1) If you knew your computing history well at all, you would know that, in fact, Apple's first innovation was not the GUI, but the all-in-one personal computer. Up until then you were either a hobbyist putting together the pieces yourself, or you were leasing IBM's mainframes.
2) Furthermore, the GUI with its WIMP model was indeed the invention of Xerox's PARC division, but people have this idea that it looked just like the Mac's interface and that Apple ripped them off. In actual fact, Apple paid Xerox with shares in the company in order to see the output of their lab (yes, PARC was a computer science lab, and Xerox had no actual interest in developing products from them as continually proven by their refusal to enter the personal computer market in spite of their overwhelmingly advantageous opportunity to do so). It was a transaction. Furthermore, Apple did not have a finished product to copy. They had the very basics to work from: that you have windows on the screen containing information and controls; that you had icons denoting the different directories and documents on the computer; that you had menus of commands rather than typing them in; and that you had a mouse which you moved to make a corresponding pointer follow the motions.
3) No Apple is not going down the exact same path as Microsoft! What an idea! They have always been going along completely opposite paths! Apple designs an operating system and the computer hardware to run it, optimises the software for its own hardware and downright refuses (while Jobs is around, anyway) to allow its operating system and core software to be licensed to anyone else's hardware, then marketing the thing to high heaven and charging premium rates. They have, in other words, a vertically integrated monolithic business model. Microsoft on the other hand has almost always focussed exclusively on making the system software alone, and getting it onto as many computers as they can possibly manage by selling it to OEMs for, essentially, pennies. Their goal for the 80s and 90s was to have "a computer in every home and on every desk, running Microsoft software", in their own words, and if you dig but a little deeper, to turn Windows into not just an operating system product, but a global standard. They wanted nothing less than the complete monopolisation of Windows, and they were well on their way to doing just that. They were doing whatever they could to push competitors out of favour, by offering massive discounts on Windows to retailers on the basis that they sell computers running Windows and nothing but Windows, they were sabotaging OS/2 while pretending to help IBM to develop it, and when the unthinkable happened and a free alternative to their software turned up in the shape of Linux, they ran endless muck-spreading campaigns to make companies likely to consider switching OS fear for their legal stability. All with that one goal in mind, of standardising Windows as not just the OS of choice, but the only OS you could choose! I can't think of one thing Apple has done (and they have done a lot of questionable things, I will not debate that) that doesn't immediately pale in comparison to just one of the tactics I mentioned. To say that Apple, or indeed any computer company, has ever been "just as bad" as Microsoft, is to be largely ignorant of the industry that you claim to be familiar with.
History lesson over.
As for emotionalism, I'm not going to even argue those points. If you can call me out for an "appeal to emotion" and then throw in a comment that they "lie, steal, and cheat" without actually providing any backup at all, what can I even say, other than that you're using the exact same methods you're claiming to rebuke. That's not argument. That's flamebait.
I'm outta here now, I'm just not able to compete on the same level as some of you seem to be.
+ + + + + + +
--- Instructions ---
[a] Repeat the part of the Apple and Microsoft post starting with "As for emotionalism, I'm" and going on through "argument. That's flamebait.".
[b] For each statement, answer yes or no according to the Apple and Microsoft post, and quote the words that decide it: (i) Apple paid Xerox with company shares to see the output of the PARC lab. (ii) Microsoft sold its system software to OEMs at premium rates. (iii) Apple's first innovation was the GUI.
[c] According to the Apple and Microsoft post, what was Microsoft's goal for the 80s and 90s, in its own words?
The data after this point are separate from the Apple and Microsoft post.

--- Information shown ---
+ + + + + + +
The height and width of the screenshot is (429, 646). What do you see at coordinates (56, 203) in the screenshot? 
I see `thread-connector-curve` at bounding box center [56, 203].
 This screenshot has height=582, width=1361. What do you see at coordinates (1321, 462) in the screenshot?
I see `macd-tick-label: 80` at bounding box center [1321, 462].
+ + + + + + +
--- Answers by task ---
[a]
As for emotionalism, I'm not going to even argue those points. If you can call me out for an "appeal to emotion" and then throw in a comment that they "lie, steal, and cheat" without actually providing any backup at all, what can I even say, other than that you're using the exact same methods you're claiming to rebuke. That's not argument. That's flamebait.

[b]
(i) Yes: "Apple paid Xerox with shares in the company in order to see the output of their lab"
(ii) No: "selling it to OEMs for, essentially, pennies"
(iii) No: "Apple's first innovation was not the GUI, but the all-in-one personal computer"

[c] To have "a computer in every home and on every desk, running Microsoft software."